## Document excerpt

Well more power to him I guess. From what I have seen the vast majority of craigslist metal lathes and mills in Oregon and Washington are filthy dirty abused junk. On occasion there's a nice clean machine that's been well maintained but it seems rare. The pricing wow, there was a guy recently trying to sell a G4003G for $4,200 and the thing only cost $3,295 new. Okay so it was relatively new and had a cheapo DRO but come on.

I'm thinking of selling my G4003G and getting a larger lathe, mine will come with a $1,000 top quality DRO, an Aloris BXA QCTP and 6 tool holders, the factory BXA QCTP and 6 more tool holders, keyless chuck for the tailstock, probably 10 indexable tools plus inserts. I'm into it probably $5,500 or more and I was thinking price wise $2,900. Maybe I'm under pricing it but I generally price my stuff at 60% of new when its in like new condition.


----------



## Marvelicious (Mar 28, 2015)

Portland CL can be pretty amusing when it comes to tools.  Not a day goes by that you can't find something from HF posted for more than it sells for new.  As for machines, from the general drift I get following the forums, I imagine a guy with a good tow vehicle and good contacts back in the rust belt could make a living making regular runs with a trailer load of used machines from that part of the country.

Your price sounds reasonable to my mind for what you have... if I was shopping for a bit more  machine, you would have a potential customer!


----------

Word and element location listing
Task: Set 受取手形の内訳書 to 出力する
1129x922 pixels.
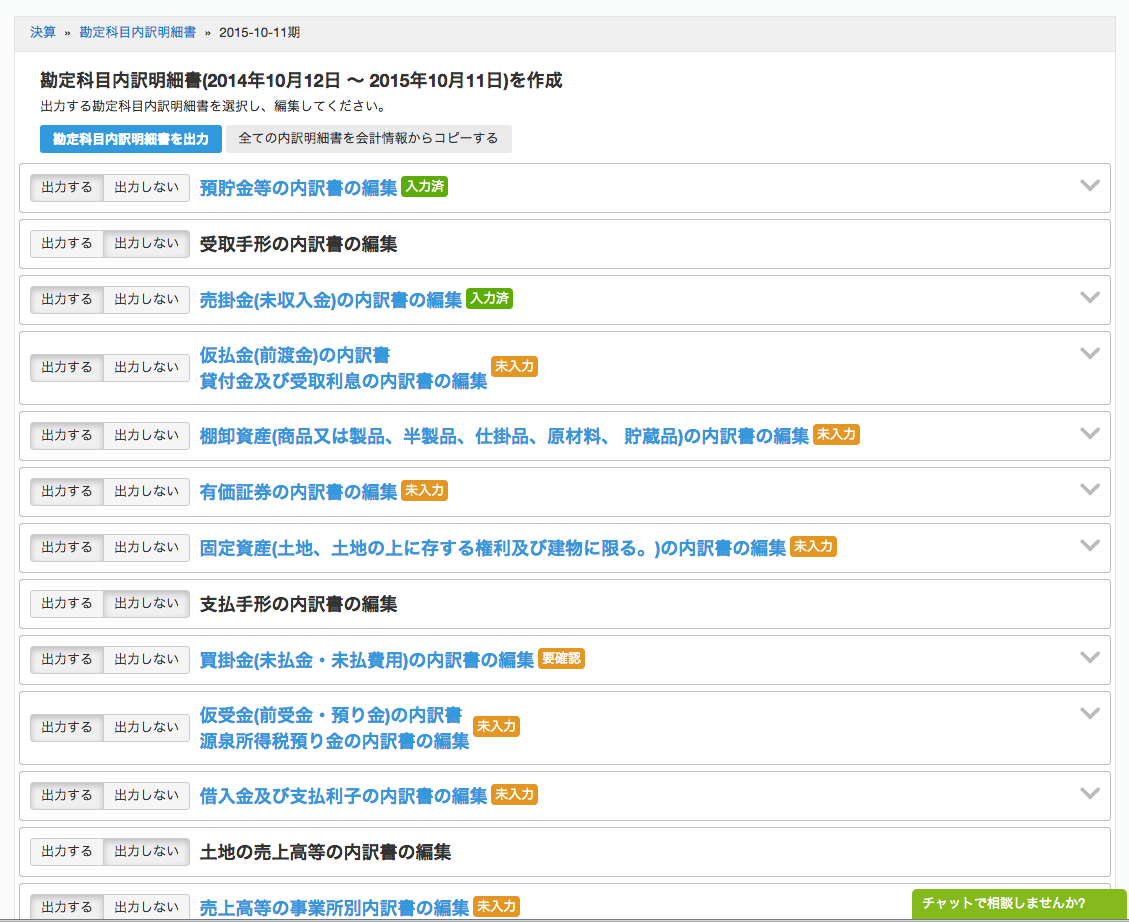Action: pos(67,244)
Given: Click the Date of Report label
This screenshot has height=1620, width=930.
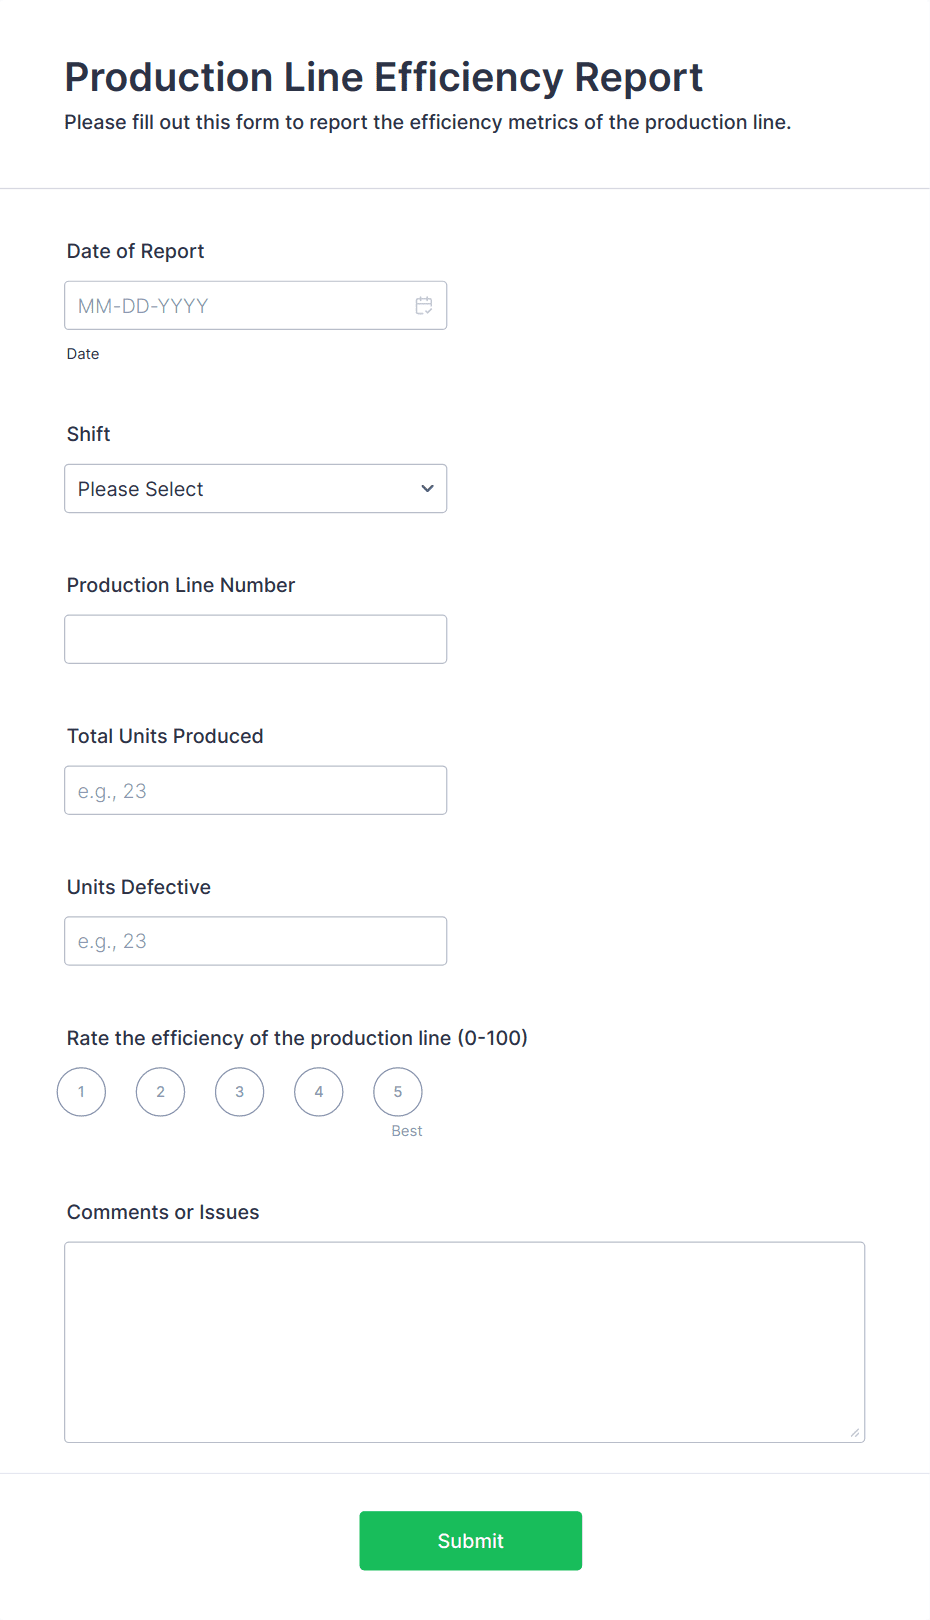Looking at the screenshot, I should click(136, 251).
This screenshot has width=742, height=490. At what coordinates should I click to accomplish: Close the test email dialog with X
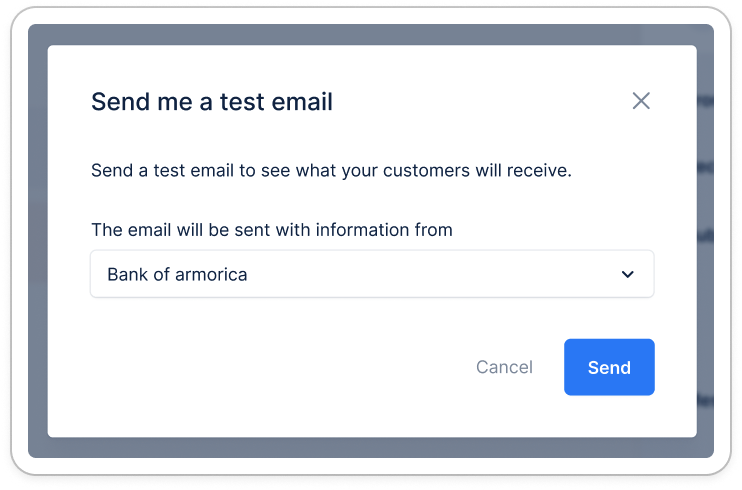click(x=641, y=101)
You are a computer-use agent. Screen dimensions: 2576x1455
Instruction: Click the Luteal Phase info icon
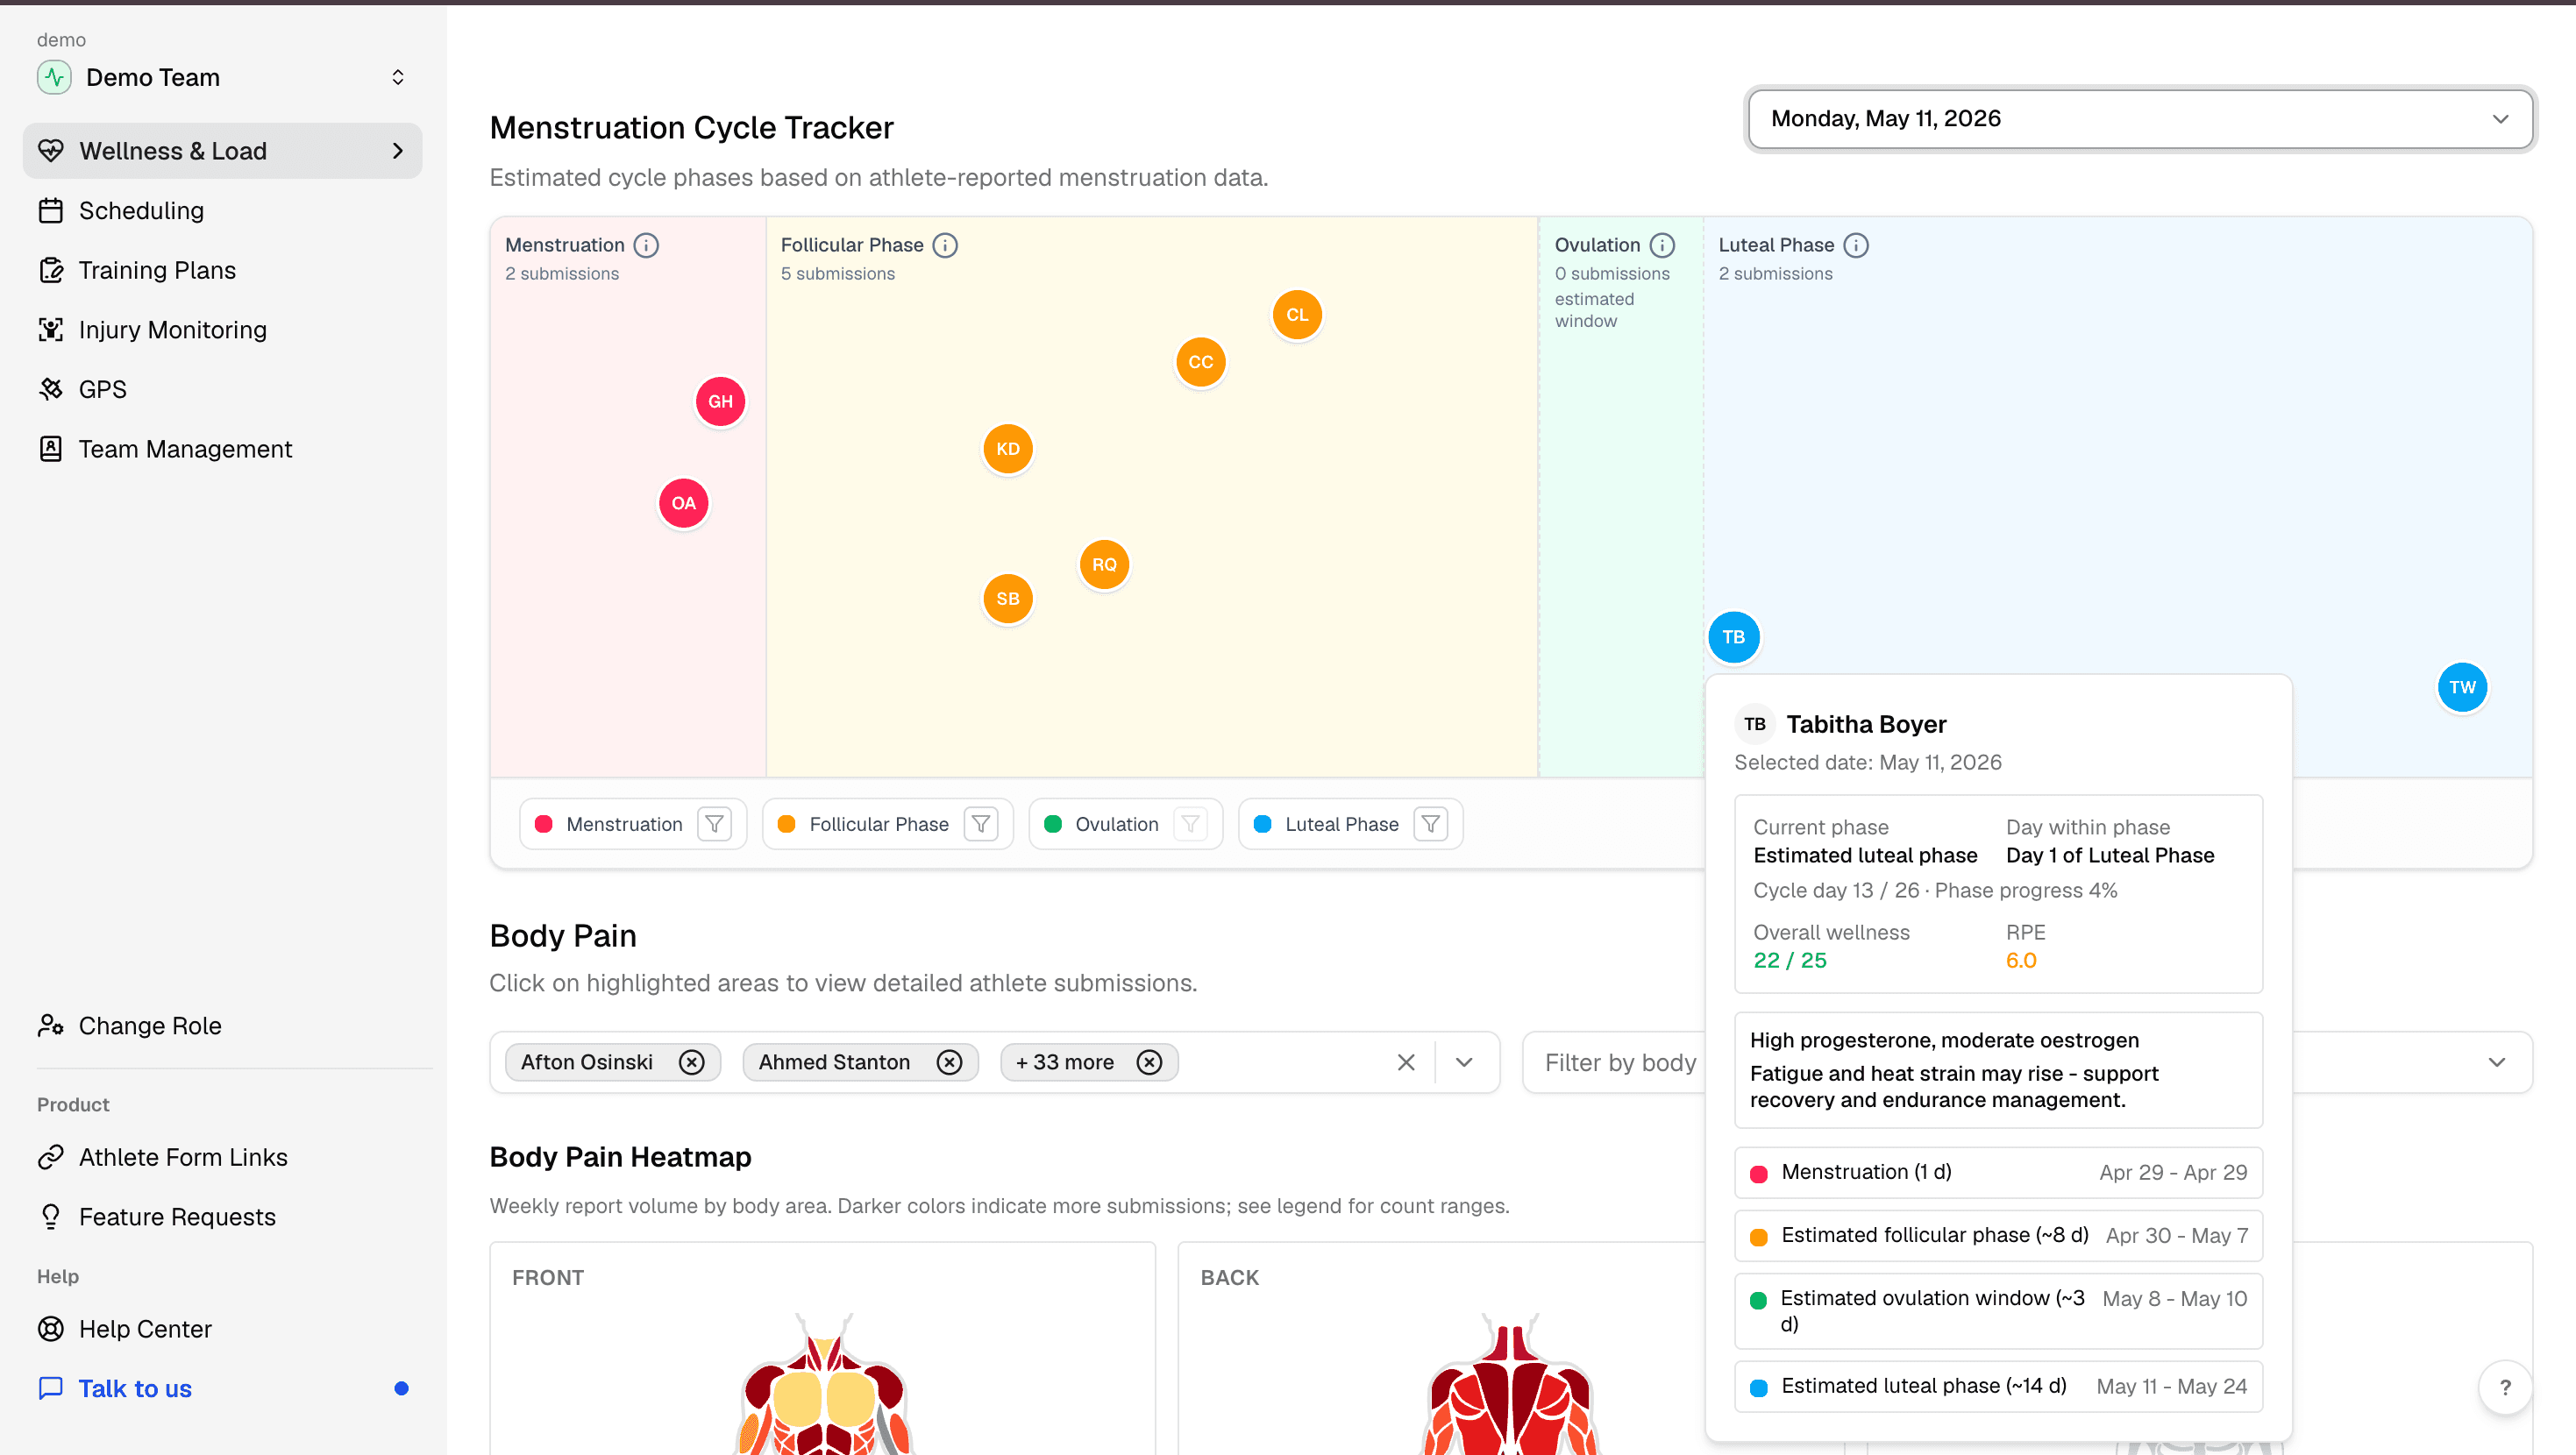coord(1856,245)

## What to do
a) Translate this sentence from the lathe forum thread into Spanish: "On occasion there's a nice clean machine that's been well maintained but it seems rare."
b) Rewrite the part of the listing that opens with the line containing "Given: Click the Date of Report label" and runs through the end of the listing as a JSON list of strings, one string per line. Skip blank lines, and leave the pictures out.

## Task responses
a) En ocasiones aparece una máquina bonita y limpia que ha sido bien mantenida, pero parece ser poco común.

b)
[
  "Given: Click the Date of Report label",
  "This screenshot has height=1620, width=930.",
  "Looking at the screenshot, I should click(136, 251).",
  "This screenshot has width=742, height=490. At what coordinates should I click to accomplish: Close the test email dialog with X",
  "click(x=641, y=101)",
  "You are a computer-use agent. Screen dimensions: 2576x1455",
  "Instruction: Click the Luteal Phase info icon",
  "coord(1856,245)"
]